==== Material provided

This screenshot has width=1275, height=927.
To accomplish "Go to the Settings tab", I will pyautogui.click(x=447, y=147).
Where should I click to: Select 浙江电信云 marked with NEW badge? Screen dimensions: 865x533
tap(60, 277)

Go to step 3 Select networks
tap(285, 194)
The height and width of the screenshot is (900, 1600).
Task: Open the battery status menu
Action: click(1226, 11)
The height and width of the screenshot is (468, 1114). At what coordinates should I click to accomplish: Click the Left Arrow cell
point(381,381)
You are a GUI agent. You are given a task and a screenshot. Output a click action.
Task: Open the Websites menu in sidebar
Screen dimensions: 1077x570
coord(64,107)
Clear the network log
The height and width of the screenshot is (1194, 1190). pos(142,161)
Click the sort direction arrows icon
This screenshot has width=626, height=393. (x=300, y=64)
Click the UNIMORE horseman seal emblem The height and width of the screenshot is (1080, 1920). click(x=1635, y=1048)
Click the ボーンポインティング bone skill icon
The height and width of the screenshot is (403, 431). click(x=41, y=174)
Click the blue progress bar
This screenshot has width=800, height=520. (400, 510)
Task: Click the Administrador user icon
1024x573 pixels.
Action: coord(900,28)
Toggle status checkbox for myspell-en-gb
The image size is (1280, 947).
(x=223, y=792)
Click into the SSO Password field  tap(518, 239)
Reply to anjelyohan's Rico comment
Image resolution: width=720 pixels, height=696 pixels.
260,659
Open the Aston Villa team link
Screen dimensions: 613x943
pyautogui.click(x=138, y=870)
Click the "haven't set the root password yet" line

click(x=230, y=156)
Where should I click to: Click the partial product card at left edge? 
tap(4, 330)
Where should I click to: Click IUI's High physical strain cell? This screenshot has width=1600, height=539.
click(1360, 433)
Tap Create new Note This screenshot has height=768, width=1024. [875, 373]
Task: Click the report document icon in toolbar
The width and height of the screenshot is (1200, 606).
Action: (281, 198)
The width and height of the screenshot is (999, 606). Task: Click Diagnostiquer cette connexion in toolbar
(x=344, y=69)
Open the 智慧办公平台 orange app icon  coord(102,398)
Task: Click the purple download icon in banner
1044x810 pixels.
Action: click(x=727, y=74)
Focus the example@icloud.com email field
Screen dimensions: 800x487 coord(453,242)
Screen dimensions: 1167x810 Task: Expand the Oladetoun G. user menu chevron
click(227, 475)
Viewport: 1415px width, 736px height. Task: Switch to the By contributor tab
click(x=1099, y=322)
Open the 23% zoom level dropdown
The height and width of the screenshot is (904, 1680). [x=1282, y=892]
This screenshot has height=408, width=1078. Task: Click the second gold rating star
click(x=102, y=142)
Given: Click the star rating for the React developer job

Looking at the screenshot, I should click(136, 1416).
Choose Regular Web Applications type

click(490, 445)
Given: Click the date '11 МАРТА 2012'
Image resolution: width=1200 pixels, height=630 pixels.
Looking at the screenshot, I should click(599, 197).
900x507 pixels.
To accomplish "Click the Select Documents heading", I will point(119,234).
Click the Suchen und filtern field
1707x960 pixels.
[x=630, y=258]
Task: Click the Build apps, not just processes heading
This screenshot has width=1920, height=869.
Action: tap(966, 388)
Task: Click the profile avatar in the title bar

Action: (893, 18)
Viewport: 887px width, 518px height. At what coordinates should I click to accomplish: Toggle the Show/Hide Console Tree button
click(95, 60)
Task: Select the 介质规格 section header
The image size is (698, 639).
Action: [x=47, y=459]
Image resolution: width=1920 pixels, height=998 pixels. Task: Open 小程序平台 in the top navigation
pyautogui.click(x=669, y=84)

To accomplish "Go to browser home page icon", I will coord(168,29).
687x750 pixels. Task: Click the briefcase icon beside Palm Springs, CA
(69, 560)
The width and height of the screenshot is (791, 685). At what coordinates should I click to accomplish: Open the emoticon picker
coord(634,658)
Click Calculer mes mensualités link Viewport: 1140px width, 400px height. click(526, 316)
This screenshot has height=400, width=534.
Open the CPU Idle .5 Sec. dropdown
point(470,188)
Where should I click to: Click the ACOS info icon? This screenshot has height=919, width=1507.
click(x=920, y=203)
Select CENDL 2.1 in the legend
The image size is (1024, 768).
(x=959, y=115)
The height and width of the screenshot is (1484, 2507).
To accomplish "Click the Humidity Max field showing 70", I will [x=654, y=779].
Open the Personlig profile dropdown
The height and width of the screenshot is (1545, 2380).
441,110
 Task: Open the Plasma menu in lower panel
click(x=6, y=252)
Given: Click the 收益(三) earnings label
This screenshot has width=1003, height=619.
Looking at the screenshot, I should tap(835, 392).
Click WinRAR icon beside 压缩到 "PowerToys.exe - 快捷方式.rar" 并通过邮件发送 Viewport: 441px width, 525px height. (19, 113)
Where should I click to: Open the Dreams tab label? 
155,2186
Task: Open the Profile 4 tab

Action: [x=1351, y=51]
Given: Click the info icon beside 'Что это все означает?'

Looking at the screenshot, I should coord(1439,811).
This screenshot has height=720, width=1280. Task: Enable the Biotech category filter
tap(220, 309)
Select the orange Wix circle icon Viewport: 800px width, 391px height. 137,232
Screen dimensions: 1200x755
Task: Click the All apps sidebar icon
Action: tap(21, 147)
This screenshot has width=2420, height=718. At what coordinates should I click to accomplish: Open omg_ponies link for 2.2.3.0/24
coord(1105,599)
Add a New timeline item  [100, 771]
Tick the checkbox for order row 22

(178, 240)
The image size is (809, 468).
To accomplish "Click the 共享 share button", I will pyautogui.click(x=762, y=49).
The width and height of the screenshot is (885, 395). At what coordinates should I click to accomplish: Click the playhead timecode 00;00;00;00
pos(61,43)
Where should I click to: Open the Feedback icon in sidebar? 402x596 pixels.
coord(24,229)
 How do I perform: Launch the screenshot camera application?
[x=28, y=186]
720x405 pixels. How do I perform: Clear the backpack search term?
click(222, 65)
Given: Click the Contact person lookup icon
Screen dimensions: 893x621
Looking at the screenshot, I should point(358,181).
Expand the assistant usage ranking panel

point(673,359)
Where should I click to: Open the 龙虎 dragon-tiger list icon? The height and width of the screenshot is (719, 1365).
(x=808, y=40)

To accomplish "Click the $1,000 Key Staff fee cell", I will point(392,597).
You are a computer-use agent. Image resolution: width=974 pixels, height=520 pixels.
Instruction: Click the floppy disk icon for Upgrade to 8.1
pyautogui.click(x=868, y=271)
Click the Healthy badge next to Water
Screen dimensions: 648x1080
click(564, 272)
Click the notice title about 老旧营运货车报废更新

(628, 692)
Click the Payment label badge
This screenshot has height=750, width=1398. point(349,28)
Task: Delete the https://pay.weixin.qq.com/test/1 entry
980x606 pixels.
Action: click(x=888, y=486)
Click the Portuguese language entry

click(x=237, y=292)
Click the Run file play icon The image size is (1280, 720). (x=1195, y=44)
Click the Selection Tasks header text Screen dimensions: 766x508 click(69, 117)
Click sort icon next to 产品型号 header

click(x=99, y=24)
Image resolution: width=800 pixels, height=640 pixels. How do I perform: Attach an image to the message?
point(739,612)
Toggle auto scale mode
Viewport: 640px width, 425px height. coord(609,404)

========

#### [The task]
Would you please return all lines from the listing above that contain "agent"?

#### [Output of the exercise]
You are a GUI agent. You are given a task and a screenshot. Output a click action.
You are a computer-use agent. Image resolution: width=974 pixels, height=520 pixels.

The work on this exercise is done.